TASK INSTRUCTIONS: Take each line of the data that contains the string "status" and copy it.

RECORDS PROVIDED:
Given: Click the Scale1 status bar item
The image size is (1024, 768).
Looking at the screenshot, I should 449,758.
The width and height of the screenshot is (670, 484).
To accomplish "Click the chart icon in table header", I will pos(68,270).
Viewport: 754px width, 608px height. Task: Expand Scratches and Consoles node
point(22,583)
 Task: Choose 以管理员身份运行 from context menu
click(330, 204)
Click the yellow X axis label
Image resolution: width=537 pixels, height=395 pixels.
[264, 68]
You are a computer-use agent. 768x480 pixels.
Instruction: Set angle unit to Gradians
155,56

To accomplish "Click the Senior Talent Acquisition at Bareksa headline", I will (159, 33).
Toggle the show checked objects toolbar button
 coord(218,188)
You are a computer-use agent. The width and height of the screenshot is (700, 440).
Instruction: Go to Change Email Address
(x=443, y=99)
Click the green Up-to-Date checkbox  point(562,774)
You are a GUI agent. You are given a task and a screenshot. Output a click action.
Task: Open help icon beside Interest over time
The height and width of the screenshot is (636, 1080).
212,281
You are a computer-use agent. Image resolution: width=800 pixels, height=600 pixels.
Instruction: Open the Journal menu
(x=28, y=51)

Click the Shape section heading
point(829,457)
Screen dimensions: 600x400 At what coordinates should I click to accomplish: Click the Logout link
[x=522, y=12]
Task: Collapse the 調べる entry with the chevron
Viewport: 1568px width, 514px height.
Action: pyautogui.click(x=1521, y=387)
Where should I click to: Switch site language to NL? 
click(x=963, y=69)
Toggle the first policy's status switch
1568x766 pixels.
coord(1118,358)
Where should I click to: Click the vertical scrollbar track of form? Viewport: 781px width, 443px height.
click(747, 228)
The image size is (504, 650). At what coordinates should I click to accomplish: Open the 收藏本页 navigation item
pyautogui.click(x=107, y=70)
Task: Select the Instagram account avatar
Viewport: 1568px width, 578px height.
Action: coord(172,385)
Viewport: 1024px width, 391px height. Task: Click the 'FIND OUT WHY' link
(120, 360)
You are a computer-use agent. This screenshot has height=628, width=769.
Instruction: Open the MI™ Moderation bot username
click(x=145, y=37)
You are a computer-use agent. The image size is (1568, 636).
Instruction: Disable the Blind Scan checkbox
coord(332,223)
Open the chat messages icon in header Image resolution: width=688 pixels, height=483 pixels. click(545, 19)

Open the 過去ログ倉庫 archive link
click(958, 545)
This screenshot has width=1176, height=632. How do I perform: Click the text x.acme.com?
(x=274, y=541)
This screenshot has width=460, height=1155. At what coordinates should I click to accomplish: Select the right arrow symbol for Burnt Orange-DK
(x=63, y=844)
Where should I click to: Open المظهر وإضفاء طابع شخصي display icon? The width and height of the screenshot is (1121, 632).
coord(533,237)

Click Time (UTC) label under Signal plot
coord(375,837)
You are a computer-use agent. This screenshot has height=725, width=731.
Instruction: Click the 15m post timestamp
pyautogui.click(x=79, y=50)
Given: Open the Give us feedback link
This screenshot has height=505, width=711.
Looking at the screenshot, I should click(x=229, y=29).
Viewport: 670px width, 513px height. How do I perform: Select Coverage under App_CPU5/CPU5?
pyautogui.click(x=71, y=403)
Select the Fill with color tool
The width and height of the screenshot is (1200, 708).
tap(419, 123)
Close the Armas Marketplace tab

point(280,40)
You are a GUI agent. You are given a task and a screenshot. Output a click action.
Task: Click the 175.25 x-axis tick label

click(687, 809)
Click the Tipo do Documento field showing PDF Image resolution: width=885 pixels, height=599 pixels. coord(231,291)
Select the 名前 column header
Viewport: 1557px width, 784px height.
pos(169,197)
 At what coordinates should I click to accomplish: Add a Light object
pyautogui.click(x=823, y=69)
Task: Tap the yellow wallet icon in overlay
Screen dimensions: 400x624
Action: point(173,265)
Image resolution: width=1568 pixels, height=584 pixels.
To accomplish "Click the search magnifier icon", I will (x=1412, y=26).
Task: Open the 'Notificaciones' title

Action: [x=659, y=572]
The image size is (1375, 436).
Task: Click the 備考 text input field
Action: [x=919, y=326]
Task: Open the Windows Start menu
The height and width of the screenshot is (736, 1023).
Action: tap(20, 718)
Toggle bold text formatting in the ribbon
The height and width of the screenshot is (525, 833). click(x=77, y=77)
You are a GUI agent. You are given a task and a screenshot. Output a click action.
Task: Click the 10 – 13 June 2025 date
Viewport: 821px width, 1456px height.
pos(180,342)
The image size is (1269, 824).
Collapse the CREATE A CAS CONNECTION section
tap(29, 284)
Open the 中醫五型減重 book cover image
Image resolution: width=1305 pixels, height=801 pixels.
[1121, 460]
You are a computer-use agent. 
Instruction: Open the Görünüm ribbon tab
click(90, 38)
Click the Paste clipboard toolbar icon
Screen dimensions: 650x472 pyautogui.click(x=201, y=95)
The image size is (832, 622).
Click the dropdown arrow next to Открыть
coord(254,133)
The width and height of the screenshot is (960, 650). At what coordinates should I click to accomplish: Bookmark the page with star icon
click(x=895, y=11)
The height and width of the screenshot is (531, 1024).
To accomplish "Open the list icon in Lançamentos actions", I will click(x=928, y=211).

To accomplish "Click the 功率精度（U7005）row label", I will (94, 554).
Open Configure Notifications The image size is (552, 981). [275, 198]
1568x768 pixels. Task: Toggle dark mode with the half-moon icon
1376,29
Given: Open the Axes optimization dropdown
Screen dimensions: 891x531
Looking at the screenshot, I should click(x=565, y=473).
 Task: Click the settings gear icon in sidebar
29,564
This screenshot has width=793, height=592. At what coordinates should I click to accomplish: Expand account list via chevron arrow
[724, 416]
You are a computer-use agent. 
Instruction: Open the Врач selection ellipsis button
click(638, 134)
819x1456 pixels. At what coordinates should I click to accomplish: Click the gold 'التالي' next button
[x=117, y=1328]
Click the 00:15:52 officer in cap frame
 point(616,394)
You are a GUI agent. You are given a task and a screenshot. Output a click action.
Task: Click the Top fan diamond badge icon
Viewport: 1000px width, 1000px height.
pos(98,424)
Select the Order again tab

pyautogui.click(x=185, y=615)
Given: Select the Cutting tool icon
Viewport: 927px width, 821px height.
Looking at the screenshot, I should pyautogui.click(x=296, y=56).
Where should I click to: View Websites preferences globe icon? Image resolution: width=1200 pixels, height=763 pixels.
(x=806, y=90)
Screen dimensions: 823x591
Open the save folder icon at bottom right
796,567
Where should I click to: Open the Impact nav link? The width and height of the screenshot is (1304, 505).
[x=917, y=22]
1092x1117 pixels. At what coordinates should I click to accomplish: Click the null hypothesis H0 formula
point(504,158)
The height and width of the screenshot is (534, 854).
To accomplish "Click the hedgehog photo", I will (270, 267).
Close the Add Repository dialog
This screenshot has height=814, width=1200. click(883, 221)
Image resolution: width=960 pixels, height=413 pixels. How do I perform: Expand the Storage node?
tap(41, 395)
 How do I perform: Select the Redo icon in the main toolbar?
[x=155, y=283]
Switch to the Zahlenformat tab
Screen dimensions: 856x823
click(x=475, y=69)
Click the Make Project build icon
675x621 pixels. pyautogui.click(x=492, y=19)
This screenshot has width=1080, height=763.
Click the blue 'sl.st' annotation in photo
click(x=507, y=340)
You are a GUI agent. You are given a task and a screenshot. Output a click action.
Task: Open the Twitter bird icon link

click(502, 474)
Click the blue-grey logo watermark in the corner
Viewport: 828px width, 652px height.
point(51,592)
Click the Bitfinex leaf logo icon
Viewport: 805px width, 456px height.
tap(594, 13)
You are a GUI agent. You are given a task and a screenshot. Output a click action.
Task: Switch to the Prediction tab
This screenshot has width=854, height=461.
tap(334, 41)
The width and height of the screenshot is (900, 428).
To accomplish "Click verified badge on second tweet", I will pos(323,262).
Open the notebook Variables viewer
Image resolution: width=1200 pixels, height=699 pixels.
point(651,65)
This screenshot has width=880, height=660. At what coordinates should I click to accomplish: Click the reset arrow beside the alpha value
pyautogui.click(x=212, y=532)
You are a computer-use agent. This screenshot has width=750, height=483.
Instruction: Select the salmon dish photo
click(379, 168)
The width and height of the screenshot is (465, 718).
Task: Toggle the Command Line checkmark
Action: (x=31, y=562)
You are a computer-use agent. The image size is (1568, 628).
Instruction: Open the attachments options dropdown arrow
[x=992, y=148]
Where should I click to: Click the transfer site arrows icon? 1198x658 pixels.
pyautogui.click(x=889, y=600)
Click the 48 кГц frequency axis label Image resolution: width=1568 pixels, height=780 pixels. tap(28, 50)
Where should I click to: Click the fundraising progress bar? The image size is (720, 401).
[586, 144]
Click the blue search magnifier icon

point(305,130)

REPLY TO THE TASK:
Given: Click the Scale1 status bar item
Toggle the first policy's status switch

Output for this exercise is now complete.